The year was 1980 and Congress passed and Carter signed a "windfall" profits tax on the oil companies and what happened? Well the Congressional Research Service found in a 1990 analysis that the tax reduced domestic oil production by 3% to 6% and increased our imports from OPEC by 8% to 16%. Now Barack Obama wants to do it all over again. Just like at church, he must have missed that day in Eco-101, that said when you tax something you get less of it.
In a very well written editorial from the WSJ on May 3rd, 2008, Review & Outlook section, the case for how utterly ignorant and political the fight over which candidate for president can stick it to the big oil companies, this "Windfall Profits for Dummies" piece is sharp and lays it out so anyone can see that taxing only begets less. (Oil that is)
McCain and Clinton want to have a tax holiday for gas at the pump. This would save approximately 18.4 cents per gallon. A nice start but not a solution. And when you mix politics into the holiday plans, it sounds like a vacation that Chevy Chase would have thought of. You have McCain saying that the general revenue will pick up the slack for the lost taxes. I'll go along with that, but it still doesn't give anyone incentive to pump more oil. Clinton wants to have the oil companies pay for the taxes we wouldn't collect. But the government already takes 35% right off the top to begin with, then she wants them to pay more? Obama doesn't like the holiday idea, but just wants the oil companies to pay for one anyway.
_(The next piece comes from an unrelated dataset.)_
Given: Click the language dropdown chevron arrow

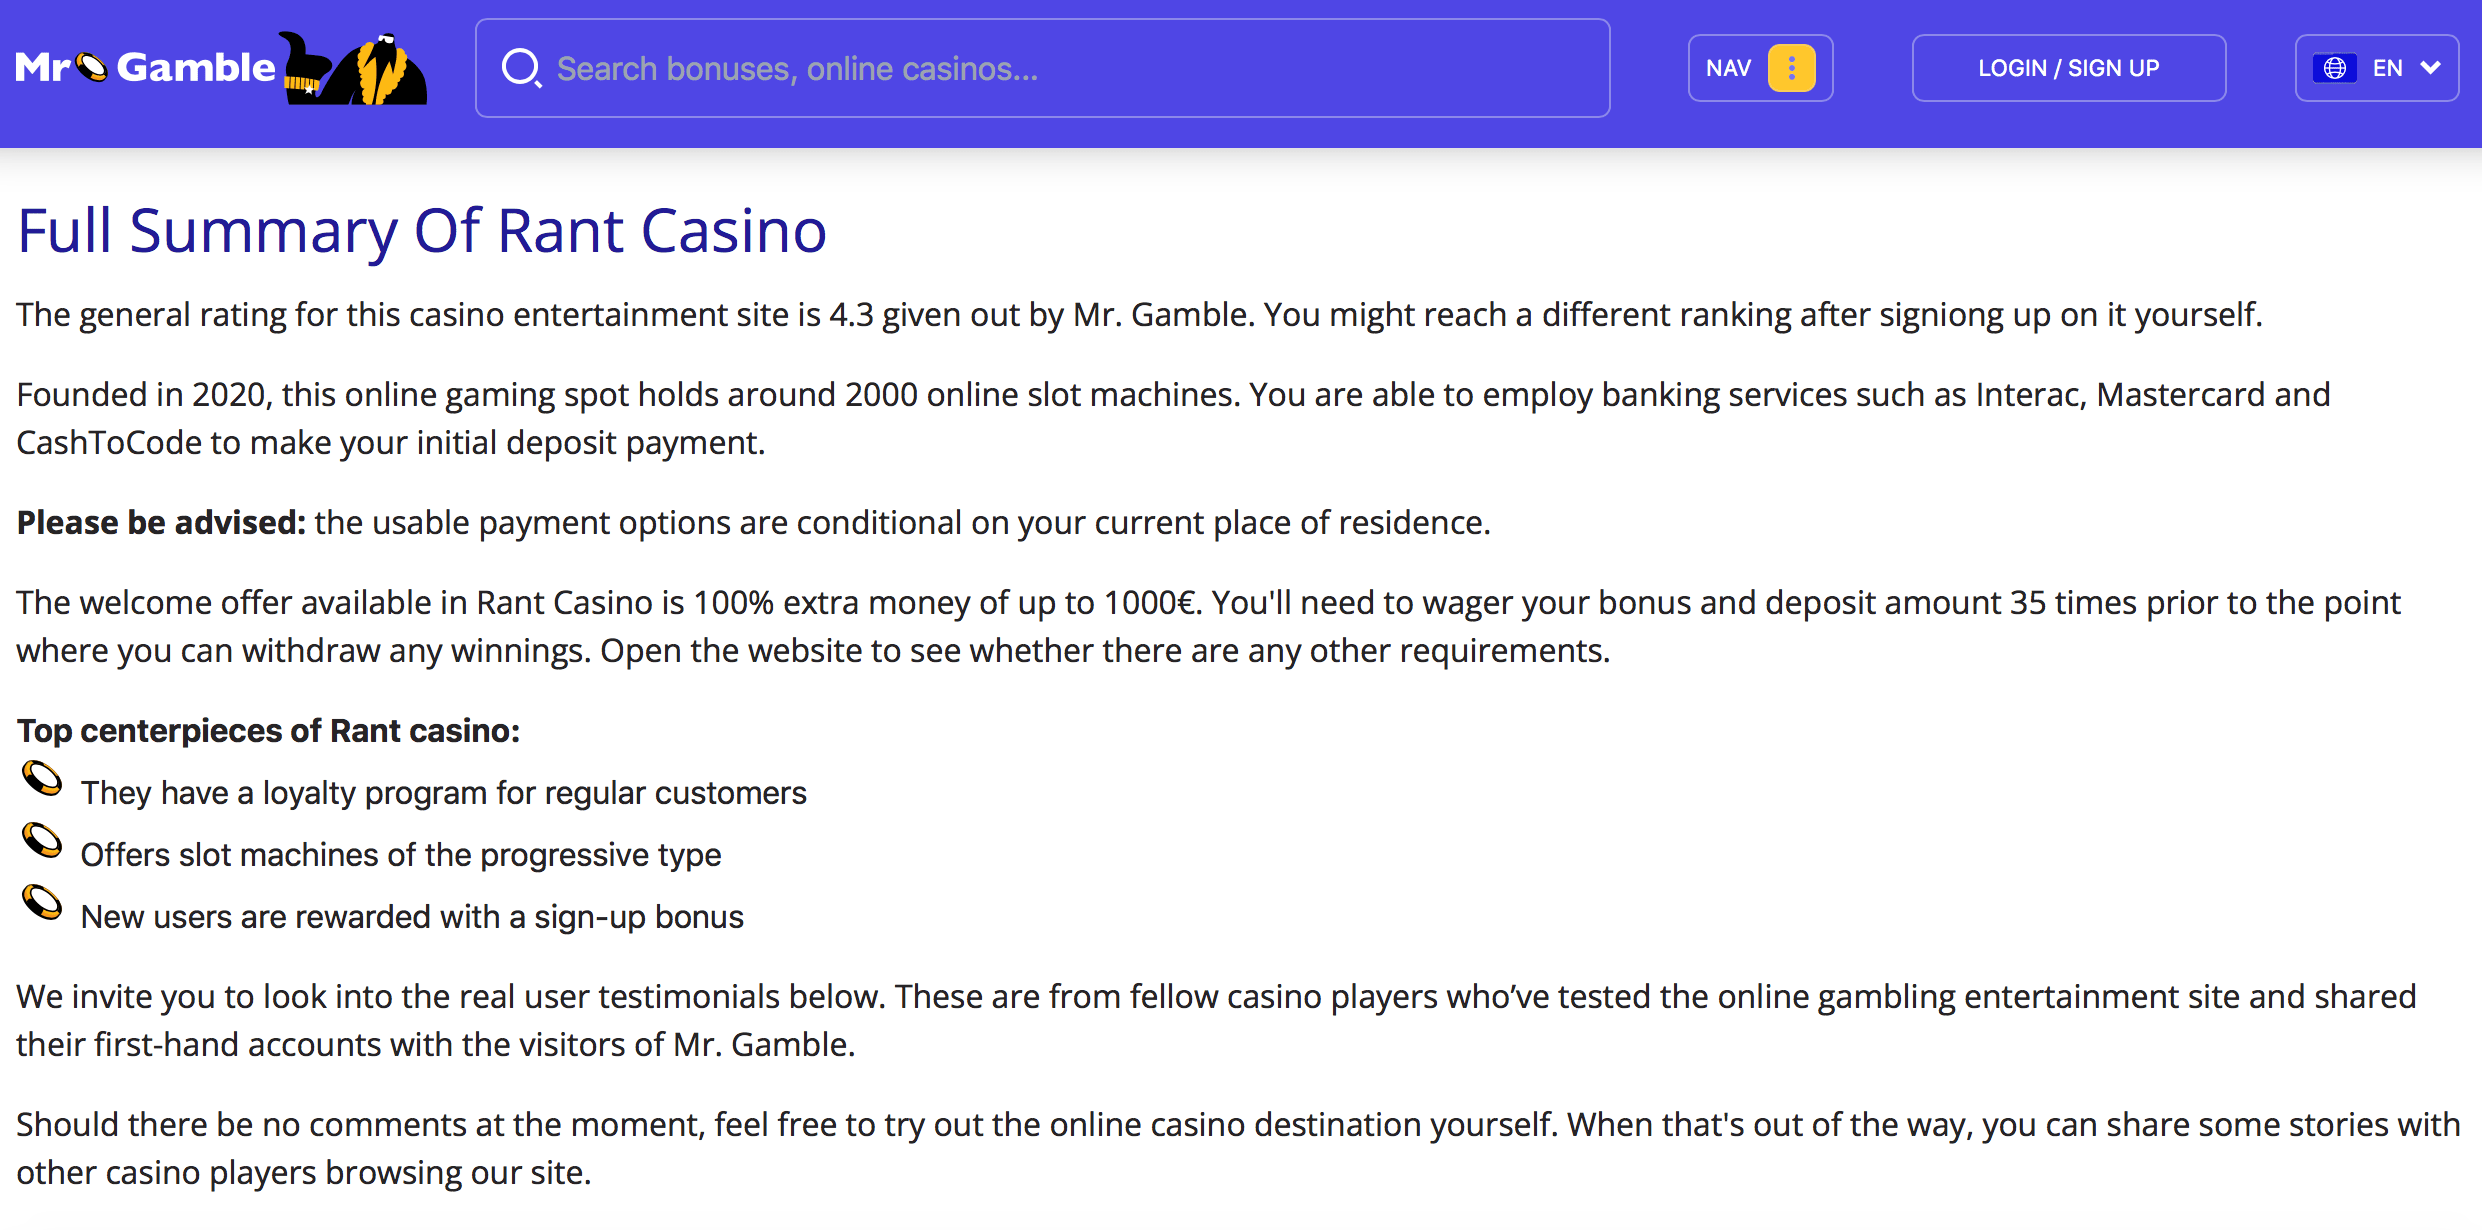Looking at the screenshot, I should (2430, 68).
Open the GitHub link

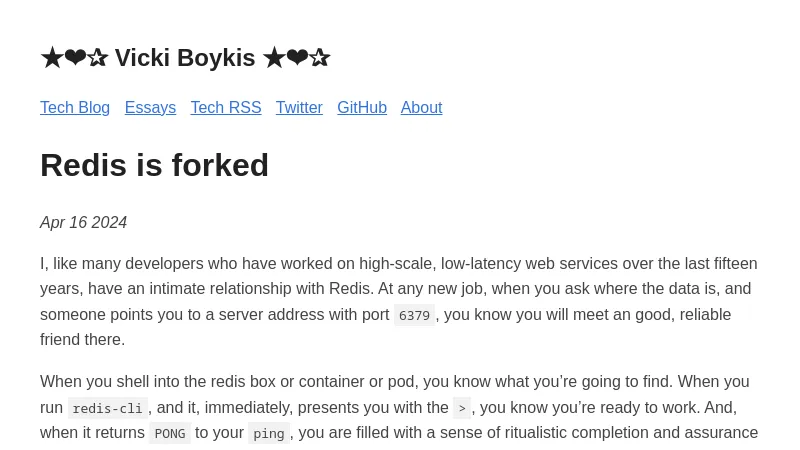(362, 108)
When we hear these incredible profit numbers, $10, $20 Billion in profits for a quarter, the average citizen sees that and thinks it's some how unfair. But when you take in to account the amount of sales that the oil companies take in every day, every quarter, every year, the profit margin, or the amount of money earned per dollar invested in the company, is about 8.3%, while the average for all companies is 7.8%. And this is a BOOM year for oil. If you look at the profits as a margin, oil is doing much worse than "Big Corn" right now. And god, don't get me started down that road.
Here's the economic problem with all of this. What is the goal for these actions, to lower the price at the pump, to increase oil supply, to increase exploration, energy "independence", ... WHAT? The editorial states the dilemma perfectly. "This tiff over gas and oil taxes only highlights the intellectual policy confusion – or perhaps we should say cynicism – of our politicians. They want lower prices but don't want more production to increase supply. They want oil "independence" but they've declared off limits most of the big sources of domestic oil that could replace foreign imports. They want Americans to use less oil to reduce greenhouse gases but they protest higher oil prices that reduce demand. They want more oil company investment but they want to confiscate the profits from that investment. And these folks want to be President?"
At close to $120 a barrel isn't now the time to start drilling. We know where so much oil is, the Gulf of Mexico, off California's coast, ANWR! We need refineries in every state, so storms can't interrupt supply, we need nuclear power and even more, cleaner coal plants. (we are the Saudia Arabia of coal in the world) As Captain Kirk would say, " Scotty, we need more Power", and boy do we ever. We can't "Reduce, Reuse and Recycle" our way out of our energy crisis, we have to produce our way out of it. I know the Democrats will not want to drill, but even John McCain says that he'd no more drill in the Grand Cannon than drill in ANWR! So I guess the continental shelves are off limits too Senator? God, where's Scotty when we need him?
1 comment:
Forget the burden Big Oil has placed on my family, we are being crushed under the wrath of Big Milk.
And any political blog article referencing Mr. Montgomery Scott, gets top marks.